I am posting this as Dr Viola Frymann has recently died in her mid 90's leaving a wonderful legacy of research on Osteopathic treatment of Children.

​Dr Viola Frymann, Osteopath, has been one of my teachers and has provided me much inspiration on this path to help ease the suffering of others using the gentlest osteopathic approach. May she rest in peace. 

A Touch Opens Door to Healing

Osteopath Viola Frymann says she simply helps ailing children realise their potential, but many parents speak of miracles. 

SAN DIEGO – The little girl lay on the examination table, crying so violently that her body arched upward. Her eyes rolled wildly and her tongue jutted stiffly out of her mouth. The keening sound vibrated off the walls and seemed to stun everyone in the tiny room to numb silence. Everyone but the doctor. Crooning “All is well, all is well,” Dr. Viola Frymann approached the 2-year-old. Frymann rolled the small girl over and slowly rubbed her back. Next she cupped her hand around the child’s head and gently pressed. Behind her, a woman played a Beethoven sonata on the piano.  After what seemed like forever, but was only 10 minutes, the child’s crying slowed to a small moan. Frymann then moved small, colorful toy in front of the littIe girl’s eyes and the child tracked it.  “That’s wonderful!” Frymann said to her. “You know you’ve never been interested in things like this before!”  After the child was returned to her mother, Frymann said,”It’s the first time she’s ever paid any attention to toys, This was a dramatic change.”  To most doctors, the moment would have been easily dismissed. On the surface, little more had happened than that a brain-damaged child had watched a toy. But to Frymann. a longtime La Jolla osteopath whose work with disabled children is a mission that consumes her life, the session with the child was a breakthrough.  “You get tremendous reactions from children if you give them a chance to develop everything they’ve got. ” said Frymann, a small, handsome woman with a freckled face and sharp brown eyes. “I just permit them to be everything they can be.”  Parents who bring their children to Frymann – usually after they have exhausted all other treatments – talk of miracles. The doctor doesn’t like the word. “I tell children, ‘You ‘re the one who does the healing, not me. All I do is open the door and let it happen,” she said. That often startles parents, many of whom want answers and time-tables. Frymann won’t give them. “Parents come in and ask, ‘Do you think my child will ever walk?’ I tell them I don’t know. They are disconcerted because a doctor is supposed to know. But I say we will wait and see what he is capable of doing, and what his inward healing forces are,” Frymann said. 
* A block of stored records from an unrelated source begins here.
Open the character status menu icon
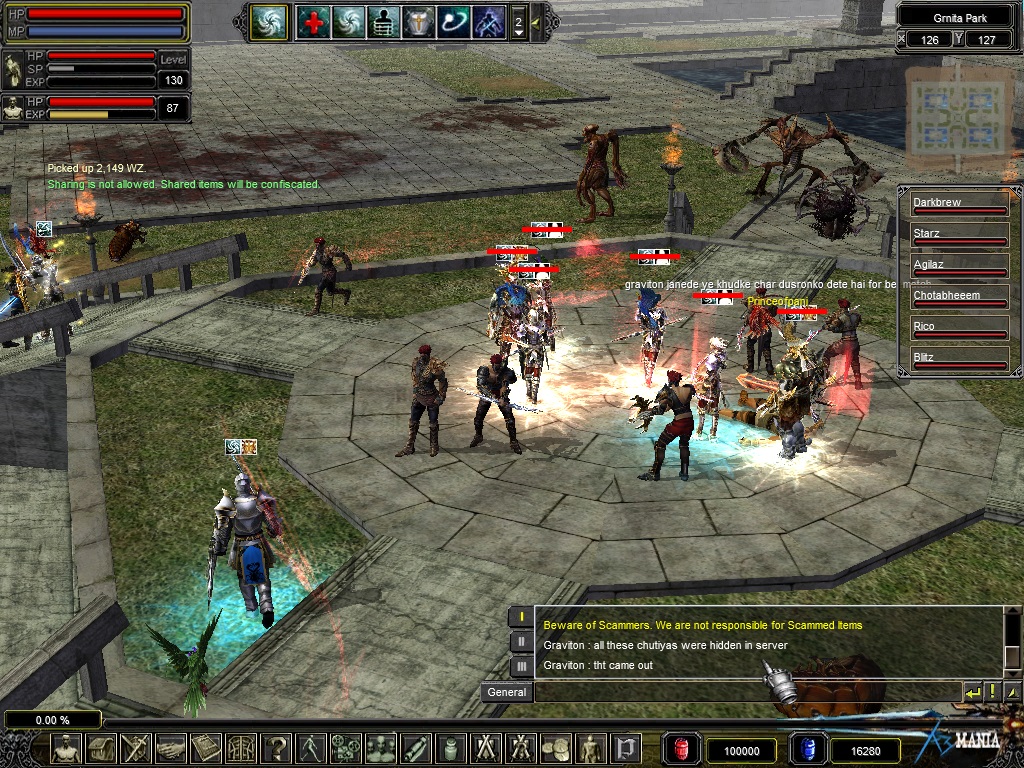 [x=66, y=748]
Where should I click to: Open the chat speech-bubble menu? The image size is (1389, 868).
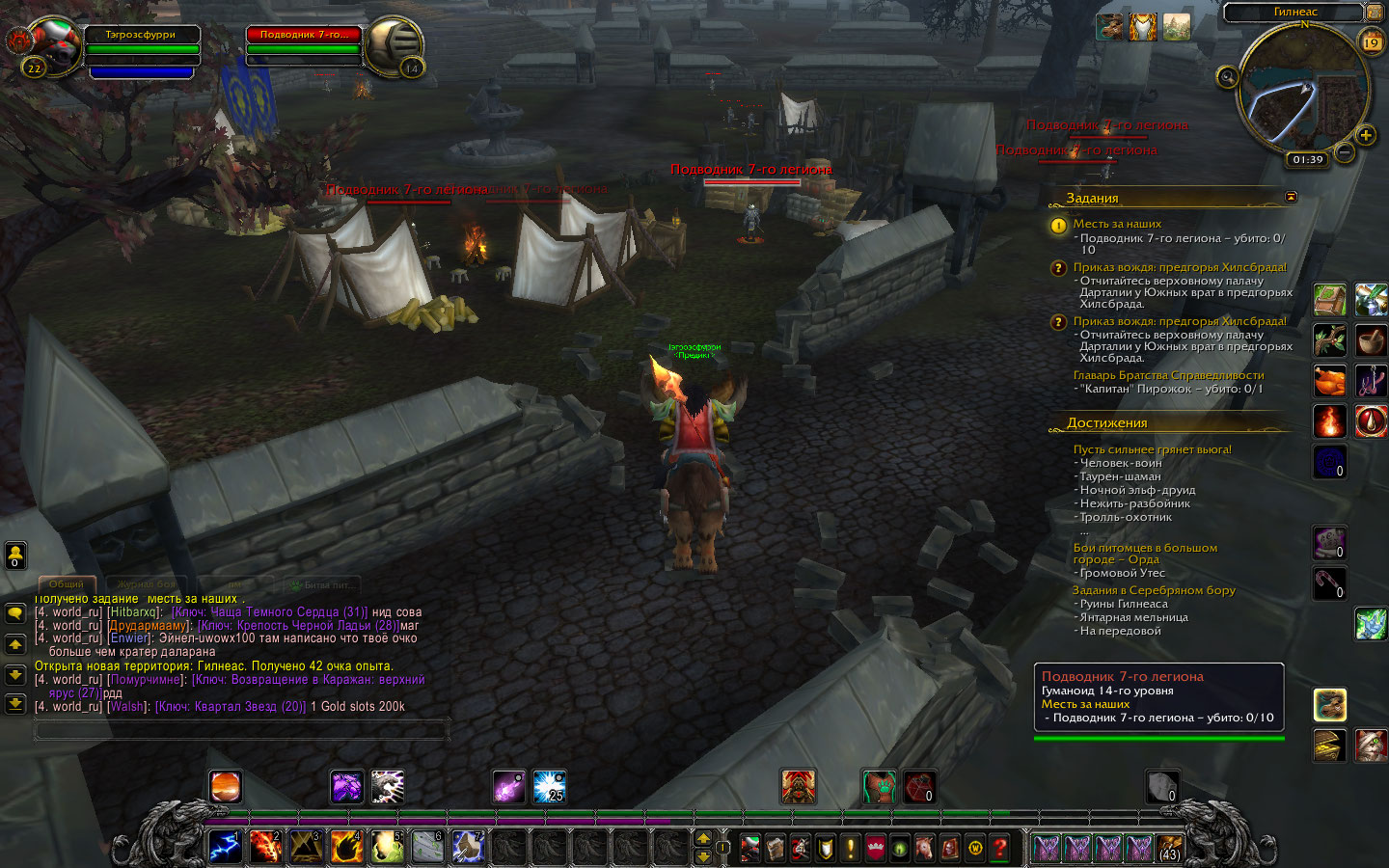[15, 613]
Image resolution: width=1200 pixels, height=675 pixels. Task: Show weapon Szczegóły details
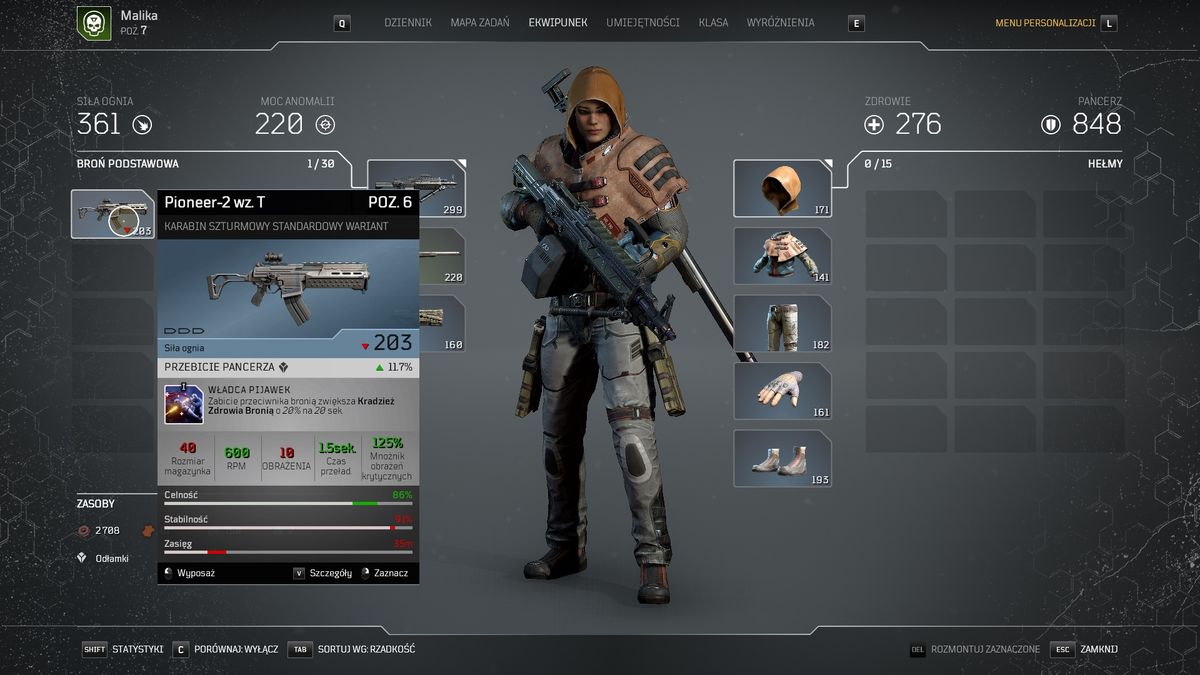pyautogui.click(x=329, y=573)
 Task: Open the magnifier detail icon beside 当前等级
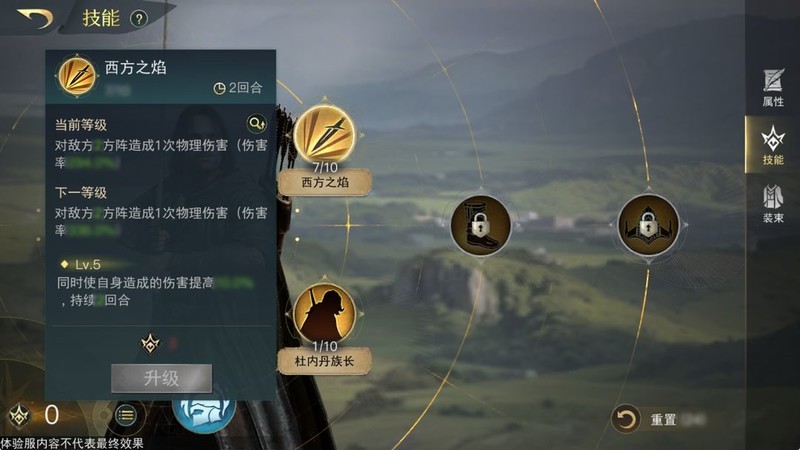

Answers or no, Frymann is a healer to many people. Her work has helped a disabled child take his first wobbly steps, a severely brain-damaged teenager feed himself and a baby cease hours and hours of endless crying for the first time in her life. “She got him out of trouble when no one else cared,” said Steve Gallup, whose son, Joseph, has been Frymann’s patient for four years. “The care is far superior to anything our son has received from any other doctor in San Diego.”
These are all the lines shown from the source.